That was suddenly excruciatingly clear. Undeniable. From the beginning he had struck a chord in her that
no one else had ever touched. He was so much like her-a hunter, a fighter. But he had honor, too.
However he might try to deny it or get around it, deep inside him there was still honor.
And like her, he knew the dark side of life, the pain, the violence. They had both seen-and done-things
that normal people wouldn't understand.
She was supposed to hate him... but from the beginning she'd seen herself in him. She had felt the
bond, the connection between them....
Rashel shook her head. "No!" She had to stop thinking these things. She would not surrender to the
darkness.
"You can't stop me, you know," Quinn said softly. "That ought to make things easier for you. You don't
even have to make a decision. It's all my fault. I'm very, very bad, and I'm going to make you a vampire."

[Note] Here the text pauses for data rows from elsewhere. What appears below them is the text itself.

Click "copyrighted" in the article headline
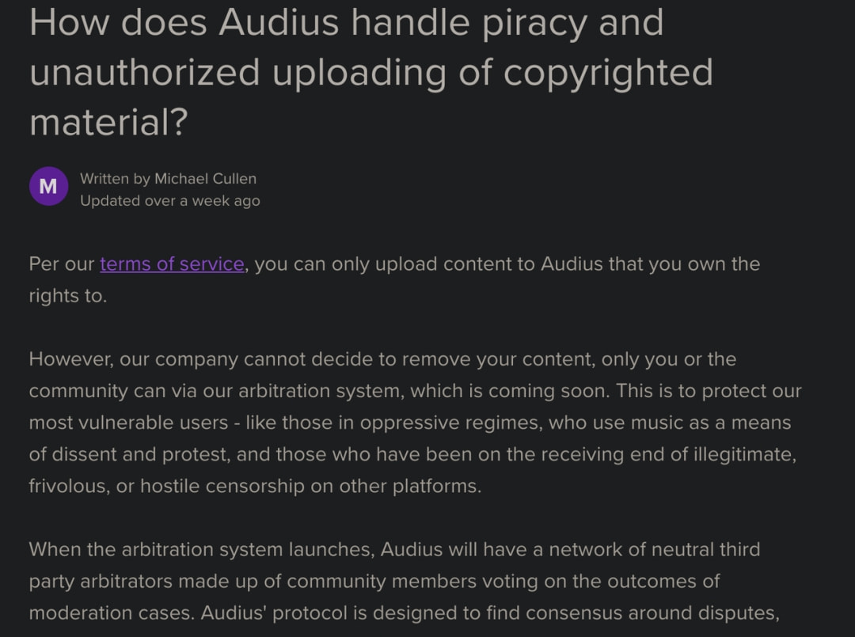This screenshot has width=855, height=637. tap(607, 73)
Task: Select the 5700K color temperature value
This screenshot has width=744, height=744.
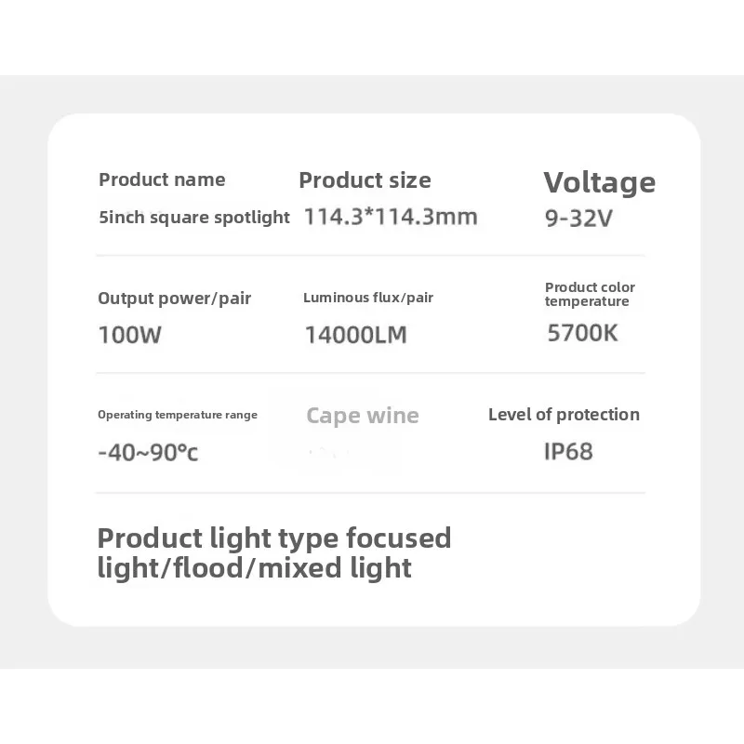Action: [582, 333]
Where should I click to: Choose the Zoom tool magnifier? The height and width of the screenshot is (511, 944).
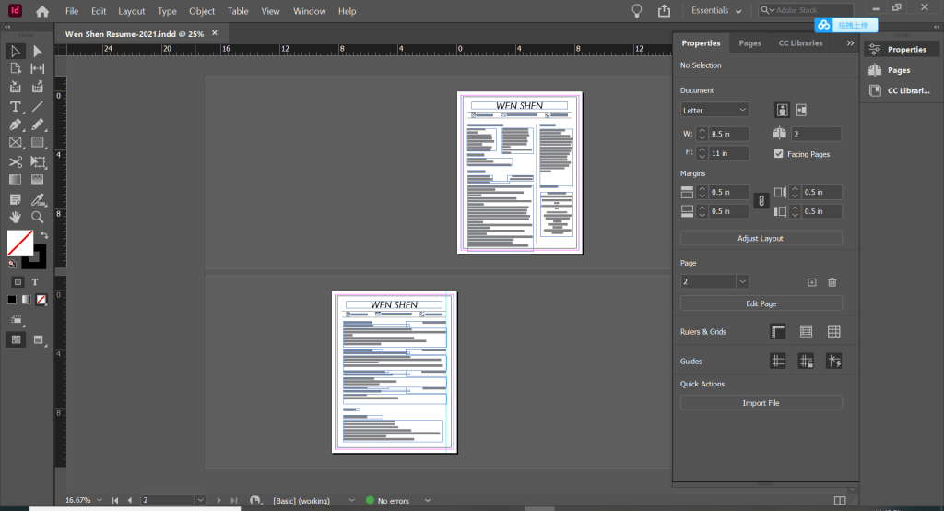pyautogui.click(x=38, y=217)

Somehow that gave Rashel her voice back. "How can you do that-to someone you love?" she spat.
"Because I don't want you dead! Because as long as you're human, you're going to get yourself killed!"
He put his face close to hers, their foreheads almost touching. "I will not let you kill yourself," he said
through his teeth.
"If you make me a vampire, I will kill myself," Rashel said.
Her mind had cleared. However much she wanted to give in, however enticing the darkness might be, it
all disappeared when she thought of how it would end. She would be a vampire. She'd be driven by
bloodlust to do things that would horrify her right now. And she'd undoubtedly find excuses for doing
them. She would become a monster.
Quinn was looking shaken. She'd scared him, she could see it in his eyes.
"You'll feel differently once it's done," he said.
"No. Listen to me, Quinn." She kept her eyes on his, looking deep, trying to let him see the truth of what
she was saying. "If you make me a vampire, the moment I wake up I'll stab myself with my own knife.
Do you think I'm not brave enough?"
"You're too brave; that's your problem." He was faltering. The surface serenity was breaking up. But
that wasn't really helpful, Rashel realized, because underneath it was an agony of desperate confusion.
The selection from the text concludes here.